Before firing up the gas grill this summer, take a few minutes to review important safety tips for using propane fuel, and the only item you’ll be in danger of burning this grilling season will be your rib-eye steak.
• Grill only in appropriate places. That means outdoors in well-ventilated spaces; never in the garage or inside the house. Place the grill away from siding, deck railings and out from under eaves and overhanging branches. About 27 percent of the home structure fires involving grills started on a courtyard, terrace or patio, and 29 percent started on an exterior balcony or open porch, with 6 percent starting in the kitchen, according to the NFPA.
• When you’re taking your grill out for the first time after winter storage, check the LP (liquid propane) cylinder for leaks and general disrepair. If you suspect a leak in your propane tank, turn off all of the grill’s controls, and turn the propane tank to the full “on” position. Never use a flame to check for gas leaks. Use a solution of dishwashing soap and water, and spray it on all of the fittings, looking for any bubbles where gas is escaping. If you find a leak, get it serviced by a professional or exchange the tank.
• When you’re ready to cook, first turn on the tank, then the grill. When you’re finished, turn the propane tank off first and then turn off the grill controls to minimize the amount of residual pressure left in the gas hose. Remember to keep the grill controls off and the propane cylinder valve closed when not in use.

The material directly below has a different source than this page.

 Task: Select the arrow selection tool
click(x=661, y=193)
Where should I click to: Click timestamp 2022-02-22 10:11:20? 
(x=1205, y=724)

• Keep some sort of fire extinguishing material nearby. A commercial fire extinguisher, like the small and convenient Tundra spray canister from First Alert, is ideal in that it covers a wider area than conventional and cumbersome extinguishers. And if you don’t have a commercial version handy, then keep a box of baking soda for grease fires, or a bucket of sand or even cat litter to extinguish errant flames. If all else fails, grab the garden hose.
• Do you like to keep a spare propane tank around? Then store it upright in a place where temperatures won’t exceed 120 degrees. Never store a spare propane tank on or near a grill.
• Driving with a propane tank is perfectly safe, as long as you take a few precautions. Even if the tank is empty, make sure to close the valve tightly, and keep the tank in an upright position. Keep the car well-ventilated by cracking the windows open. And don’t keep the tank for any length of time in a hot car.
• If storing the gas grill indoors, the propane cylinder must be disconnected, removed and stored outdoors. Never, ever store a propane tank indoors.
• What if you smell gas while cooking? Immediately get away from the grill and call the fire department.
• Finally, don’t smoke while handling a propane tank.